TASK DETAILS — In the entries below, the lines from the one with "Help & Support (428, 2527)" through the one with "No (43, 2300)" are to be copied exactly; both ends count.

Dataset entries
+ + + + +

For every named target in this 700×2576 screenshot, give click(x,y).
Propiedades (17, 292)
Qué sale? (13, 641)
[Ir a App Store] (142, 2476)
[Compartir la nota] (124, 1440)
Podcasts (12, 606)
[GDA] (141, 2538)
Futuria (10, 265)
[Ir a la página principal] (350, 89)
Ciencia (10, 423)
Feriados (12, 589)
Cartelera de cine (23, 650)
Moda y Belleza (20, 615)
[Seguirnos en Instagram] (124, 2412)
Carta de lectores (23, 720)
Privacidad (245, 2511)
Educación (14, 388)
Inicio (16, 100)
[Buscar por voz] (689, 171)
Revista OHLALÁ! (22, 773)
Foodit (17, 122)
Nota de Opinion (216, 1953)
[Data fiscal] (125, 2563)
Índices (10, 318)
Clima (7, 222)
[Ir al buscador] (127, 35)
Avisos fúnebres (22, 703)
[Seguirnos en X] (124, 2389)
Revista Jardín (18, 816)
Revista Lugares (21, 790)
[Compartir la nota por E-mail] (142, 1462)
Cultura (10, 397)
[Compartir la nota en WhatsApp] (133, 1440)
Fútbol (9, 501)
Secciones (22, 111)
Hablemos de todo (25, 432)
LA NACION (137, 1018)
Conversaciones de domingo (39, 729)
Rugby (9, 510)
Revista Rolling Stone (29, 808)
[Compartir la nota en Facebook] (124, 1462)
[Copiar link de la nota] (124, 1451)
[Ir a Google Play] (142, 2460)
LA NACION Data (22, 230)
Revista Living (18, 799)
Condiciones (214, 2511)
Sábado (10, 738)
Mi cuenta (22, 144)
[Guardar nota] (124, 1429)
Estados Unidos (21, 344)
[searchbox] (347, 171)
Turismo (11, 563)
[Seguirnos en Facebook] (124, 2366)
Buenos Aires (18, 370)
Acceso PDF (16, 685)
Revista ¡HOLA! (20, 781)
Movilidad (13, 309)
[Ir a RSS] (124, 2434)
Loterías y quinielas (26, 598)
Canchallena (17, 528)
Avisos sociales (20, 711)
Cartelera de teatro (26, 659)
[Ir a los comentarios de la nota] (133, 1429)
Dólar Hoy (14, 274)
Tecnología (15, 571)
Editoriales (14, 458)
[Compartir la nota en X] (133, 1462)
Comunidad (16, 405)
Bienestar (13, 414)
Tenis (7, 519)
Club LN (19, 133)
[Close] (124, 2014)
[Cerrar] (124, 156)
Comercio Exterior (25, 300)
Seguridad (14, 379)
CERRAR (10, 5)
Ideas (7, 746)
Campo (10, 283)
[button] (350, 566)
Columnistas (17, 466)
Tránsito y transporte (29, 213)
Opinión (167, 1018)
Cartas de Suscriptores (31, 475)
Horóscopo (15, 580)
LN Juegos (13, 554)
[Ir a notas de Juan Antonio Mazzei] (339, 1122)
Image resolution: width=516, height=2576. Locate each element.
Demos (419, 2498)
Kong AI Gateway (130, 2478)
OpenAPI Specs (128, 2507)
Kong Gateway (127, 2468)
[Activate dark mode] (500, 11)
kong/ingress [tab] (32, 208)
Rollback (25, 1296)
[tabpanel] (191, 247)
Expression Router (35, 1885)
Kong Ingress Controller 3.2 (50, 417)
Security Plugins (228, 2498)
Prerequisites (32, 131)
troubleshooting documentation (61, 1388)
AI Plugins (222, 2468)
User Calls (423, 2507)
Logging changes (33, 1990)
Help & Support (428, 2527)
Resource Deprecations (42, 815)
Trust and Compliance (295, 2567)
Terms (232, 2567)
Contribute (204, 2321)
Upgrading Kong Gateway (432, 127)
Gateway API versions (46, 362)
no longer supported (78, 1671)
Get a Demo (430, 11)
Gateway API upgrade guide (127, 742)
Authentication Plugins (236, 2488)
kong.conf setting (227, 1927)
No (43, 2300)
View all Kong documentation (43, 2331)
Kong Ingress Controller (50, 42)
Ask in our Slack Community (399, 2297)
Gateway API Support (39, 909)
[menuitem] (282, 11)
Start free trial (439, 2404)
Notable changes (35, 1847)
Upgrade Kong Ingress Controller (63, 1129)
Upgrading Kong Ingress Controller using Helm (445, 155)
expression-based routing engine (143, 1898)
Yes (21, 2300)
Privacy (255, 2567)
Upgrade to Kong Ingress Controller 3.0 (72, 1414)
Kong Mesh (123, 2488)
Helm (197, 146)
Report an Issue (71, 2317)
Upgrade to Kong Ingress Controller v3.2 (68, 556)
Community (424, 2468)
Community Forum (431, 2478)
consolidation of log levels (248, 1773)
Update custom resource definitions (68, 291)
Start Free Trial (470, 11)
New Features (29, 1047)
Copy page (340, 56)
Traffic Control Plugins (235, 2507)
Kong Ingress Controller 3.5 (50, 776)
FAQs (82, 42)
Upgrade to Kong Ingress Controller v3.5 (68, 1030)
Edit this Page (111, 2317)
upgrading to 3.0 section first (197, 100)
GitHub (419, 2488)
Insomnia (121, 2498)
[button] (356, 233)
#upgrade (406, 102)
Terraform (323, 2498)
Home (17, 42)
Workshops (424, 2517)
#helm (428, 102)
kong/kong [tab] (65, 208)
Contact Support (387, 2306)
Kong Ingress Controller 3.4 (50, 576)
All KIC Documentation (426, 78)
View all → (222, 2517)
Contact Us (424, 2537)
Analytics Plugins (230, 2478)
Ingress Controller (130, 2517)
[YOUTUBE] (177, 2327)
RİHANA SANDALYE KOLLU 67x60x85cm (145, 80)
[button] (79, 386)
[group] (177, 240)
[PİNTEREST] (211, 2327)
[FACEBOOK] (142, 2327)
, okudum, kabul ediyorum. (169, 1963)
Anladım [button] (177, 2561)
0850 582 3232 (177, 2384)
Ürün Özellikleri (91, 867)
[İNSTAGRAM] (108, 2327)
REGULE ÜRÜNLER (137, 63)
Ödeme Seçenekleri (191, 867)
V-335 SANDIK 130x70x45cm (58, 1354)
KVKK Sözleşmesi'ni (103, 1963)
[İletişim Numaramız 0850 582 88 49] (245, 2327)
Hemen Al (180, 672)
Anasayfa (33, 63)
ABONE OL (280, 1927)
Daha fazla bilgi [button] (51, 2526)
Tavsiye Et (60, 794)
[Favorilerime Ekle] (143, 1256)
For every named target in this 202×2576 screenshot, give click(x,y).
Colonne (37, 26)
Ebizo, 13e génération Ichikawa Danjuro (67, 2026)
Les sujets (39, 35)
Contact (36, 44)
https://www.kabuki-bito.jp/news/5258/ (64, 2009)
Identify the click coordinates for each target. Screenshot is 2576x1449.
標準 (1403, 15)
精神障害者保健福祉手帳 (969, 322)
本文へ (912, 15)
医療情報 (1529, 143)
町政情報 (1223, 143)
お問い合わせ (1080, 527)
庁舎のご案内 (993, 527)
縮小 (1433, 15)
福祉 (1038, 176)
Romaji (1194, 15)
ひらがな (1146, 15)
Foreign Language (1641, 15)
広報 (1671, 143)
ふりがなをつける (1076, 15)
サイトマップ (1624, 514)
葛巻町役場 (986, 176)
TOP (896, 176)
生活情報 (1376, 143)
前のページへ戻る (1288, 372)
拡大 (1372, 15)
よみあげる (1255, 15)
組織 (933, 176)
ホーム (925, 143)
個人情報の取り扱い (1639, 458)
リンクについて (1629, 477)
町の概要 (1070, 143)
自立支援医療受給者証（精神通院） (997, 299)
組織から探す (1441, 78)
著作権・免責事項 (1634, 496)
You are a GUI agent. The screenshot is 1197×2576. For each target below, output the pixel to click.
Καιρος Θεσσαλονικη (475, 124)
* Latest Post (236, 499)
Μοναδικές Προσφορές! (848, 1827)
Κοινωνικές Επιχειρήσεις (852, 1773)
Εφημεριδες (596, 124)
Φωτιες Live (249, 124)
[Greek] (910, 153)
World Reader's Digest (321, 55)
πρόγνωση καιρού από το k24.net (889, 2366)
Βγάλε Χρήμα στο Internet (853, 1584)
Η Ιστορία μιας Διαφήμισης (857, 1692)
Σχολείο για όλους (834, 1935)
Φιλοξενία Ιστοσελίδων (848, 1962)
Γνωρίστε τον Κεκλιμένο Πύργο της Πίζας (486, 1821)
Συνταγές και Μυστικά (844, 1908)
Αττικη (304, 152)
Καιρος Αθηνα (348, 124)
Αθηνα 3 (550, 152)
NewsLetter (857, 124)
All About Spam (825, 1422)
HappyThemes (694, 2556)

+ + + + +

TASK RESPONSE —
Help & Support (428, 2527)
Resource Deprecations (42, 815)
Trust and Compliance (295, 2567)
Terms (232, 2567)
Contribute (204, 2321)
Upgrading Kong Gateway (432, 127)
Gateway API versions (46, 362)
no longer supported (78, 1671)
Get a Demo (430, 11)
Gateway API upgrade guide (127, 742)
Authentication Plugins (236, 2488)
kong.conf setting (227, 1927)
No (43, 2300)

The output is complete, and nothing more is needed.